:: EXCERTO SELECIONADO ::

Matteotti acaba por ser assassinado poucos dias depois por um bando fascista. A comoção gerada pelo crime causou a primeira grande crise do fascismo. A oposição sai do parlamento e reúne à parte aquilo que vai ser chamado a “secessão Aventina” que se perde em longas sessões infrutíferas, do ponto de vista dos comunistas que pugnavam por uma unidade antifascista que passasse por uma ação de massas. Não encontram eco e, em novembro, os 19 deputados do PCdI deixam o parlamento Aventino para, durante um breve período, voltarem a fazer frente aos fascistas no Parlamento, apesar de esta certamente estar longe de ser a sua prioridade.

 

4- A 12 de setembro desse ano, outro crime tinha sido importante para começar a virar a maré, o assassinato do deputado fascista Armando Casalini que permitiu justificar um aumento da repressão. Mas o grande momento de viragem só chega a 3 janeiro de 1925. Mussolini discursa no Parlamento, assumindo “a responsabilidade política, moral, histórica de tudo o que aconteceu…” e abrindo caminho para a ditadura assumida. “Se o fascismo é uma associação de delinquentes, eu sou o chefe dessa associação de delinquentes”, acrescenta, vincando que “dentro de 48 horas após o meu discurso, a situação estará esclarecida”.

Pouco depois nesse mesmo dia, o seu ministro do Interior, Luigi Federzoni, comunica por telégrafo aos prefeitos que devem proceder ao “encerramento de todos os círculos e ajuntamentos politicamente suspeitos”, à “dissolução de todas as organizações que sob qualquer pretexto possam reunir elementos turbulentos ou que em qualquer caso tendam a subverter os poderes do Estado”, à “vigilância dos comunistas e subversivos que apresentem indícios ou suspeitas de atividade criminosa”.

Também por telégrafo convidavam-se os mesmos prefeitos a aplicar a lei de julho de 1924 com o objetivo de “reprimir os abusos da imprensa periódica”. Sob o pretexto de contrariar “notícias falsas e tendenciosas, capazes de perturbar a ordem pública”, os autarcas deviam apreender os jornais com notícias desfavoráveis. Esta lei possibilitara também aos fascistas tomarem controlo de jornais que se posicionassem contra si por fazerem “propaganda anti-nacional”.

:::
:: DADOS APRESENTADOS ::

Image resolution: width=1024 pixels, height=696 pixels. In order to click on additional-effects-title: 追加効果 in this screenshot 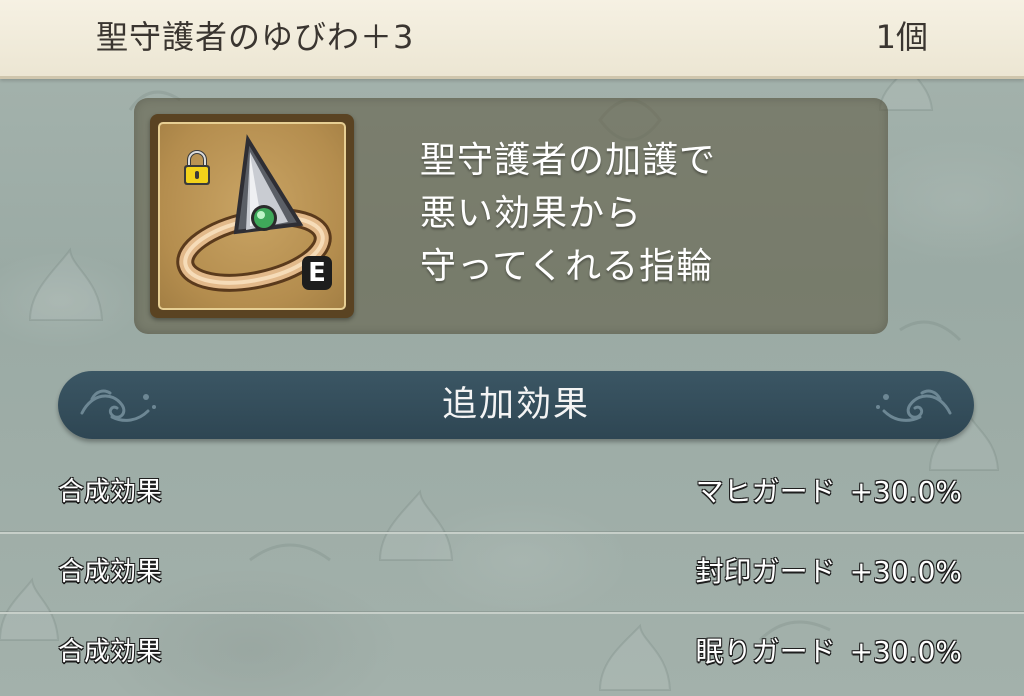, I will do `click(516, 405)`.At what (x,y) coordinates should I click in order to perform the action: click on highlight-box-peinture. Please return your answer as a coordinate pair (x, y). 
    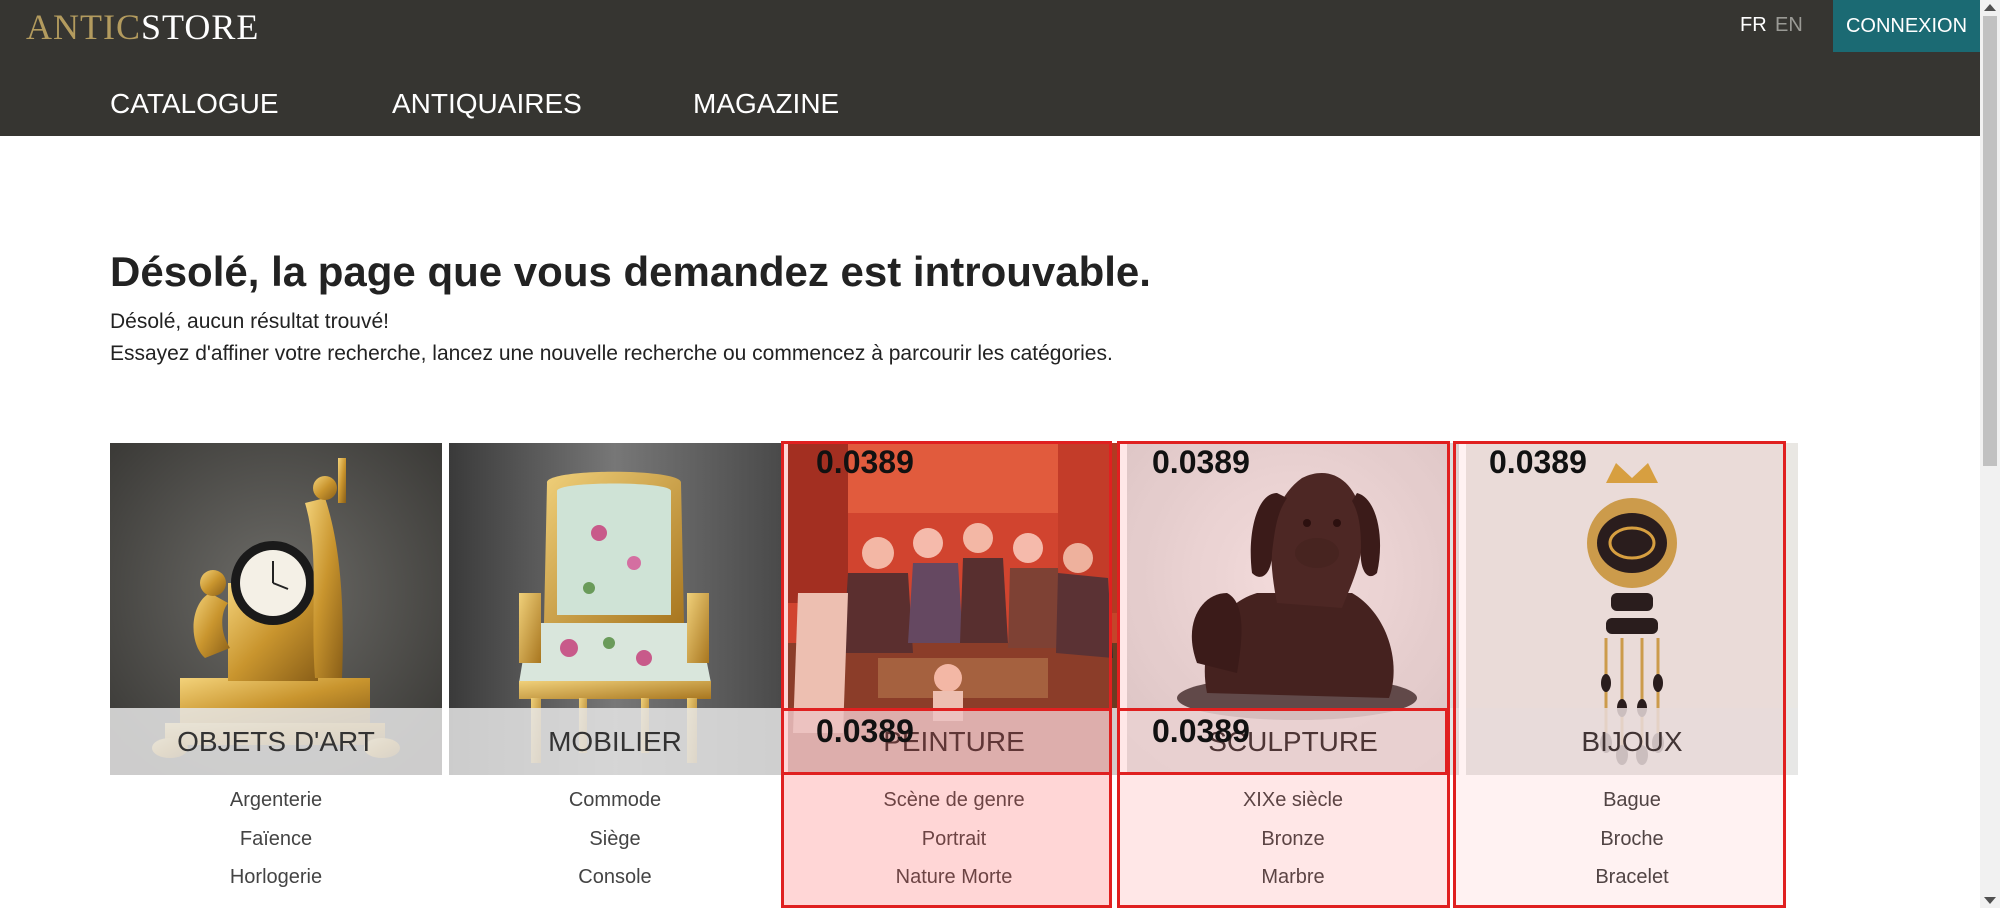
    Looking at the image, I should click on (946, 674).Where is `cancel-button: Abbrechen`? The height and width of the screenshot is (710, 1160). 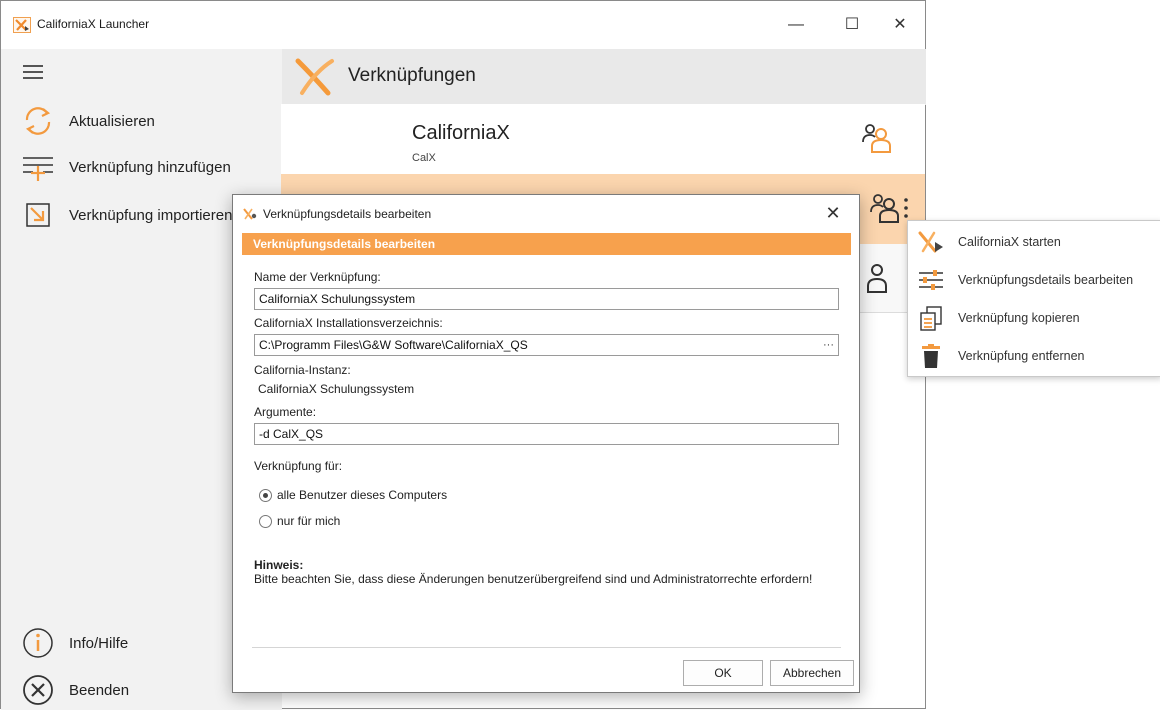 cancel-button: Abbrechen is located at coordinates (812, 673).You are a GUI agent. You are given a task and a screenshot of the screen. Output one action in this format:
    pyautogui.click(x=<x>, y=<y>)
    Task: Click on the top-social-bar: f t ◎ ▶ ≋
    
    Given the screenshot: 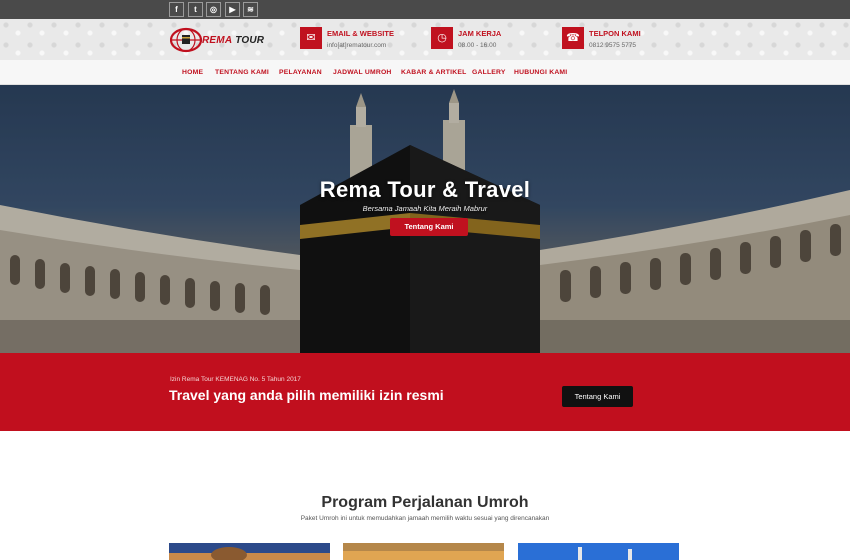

:::
:: DADOS APRESENTADOS ::

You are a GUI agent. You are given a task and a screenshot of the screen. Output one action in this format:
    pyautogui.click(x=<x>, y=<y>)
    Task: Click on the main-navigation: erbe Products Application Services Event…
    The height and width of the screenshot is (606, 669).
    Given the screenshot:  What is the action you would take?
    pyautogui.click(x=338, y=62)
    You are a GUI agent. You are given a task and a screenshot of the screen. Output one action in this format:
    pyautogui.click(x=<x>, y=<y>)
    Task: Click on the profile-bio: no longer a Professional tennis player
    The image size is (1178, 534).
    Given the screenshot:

:::

_CONJUNTO DE TAREFAS_
a. Reproduza, no texto sobre o fascismo italiano, o trecho desde "Matteotti acaba por" até "a sua prioridade.", inclusive.
b. Dê seguimento ao texto sobre o fascismo italiano, começando logo após a última frase.

_RESULTADOS POR TAREFA_
a.
Matteotti acaba por ser assassinado poucos dias depois por um bando fascista. A comoção gerada pelo crime causou a primeira grande crise do fascismo. A oposição sai do parlamento e reúne à parte aquilo que vai ser chamado a “secessão Aventina” que se perde em longas sessões infrutíferas, do ponto de vista dos comunistas que pugnavam por uma unidade antifascista que passasse por uma ação de massas. Não encontram eco e, em novembro, os 19 deputados do PCdI deixam o parlamento Aventino para, durante um breve período, voltarem a fazer frente aos fascistas no Parlamento, apesar de esta certamente estar longe de ser a sua prioridade.

b.
Ainda não era suficiente para o controlo total do Estado. E já depois da discussão da lei sobre a maçonaria, os atentados contra Mussolini em 1926 tornaram-se mais um pretexto para intensificar ainda mais repressão. As chamadas “leis fascistíssimas” vão acabar por fazer o poder do governo prevalecer sobre o parlamento, tornar os prefeitos, e portanto o poder local, dependentes da nomeação do executivo, culminar a destruição da liberdade de imprensa, fazendo com que todo o diretor de um jornal tivesse de passar pelo crivo dos prefeitos fascistas e depois instaurando a censura, acabar com a liberdade sindical, instaurar finalmente o regime de partido único, proibindo todos as organizações contrárias ao regime, criar uma polícia política e um “tribunal especial para a defesa do Estado” para julgar dissidentes, reinstituindo-se a pena de morte para “delitos” políticos.

Este processo lembra-nos que o fascismo não era uma ideologia pré-fabricada, não nasceu de um só golpe, foi um processo.

Em meados de maio de 1925, esse desfecho podia parecer para muitos como estando longe. Havia quem não se enganasse. A iniciativa em discussão era ainda apenas uma das primeiras tentativas legislativas de consolidar esse caminho.


A intervenção de Gramsci

Presidente: Tem a palavra o honorável Gramsci.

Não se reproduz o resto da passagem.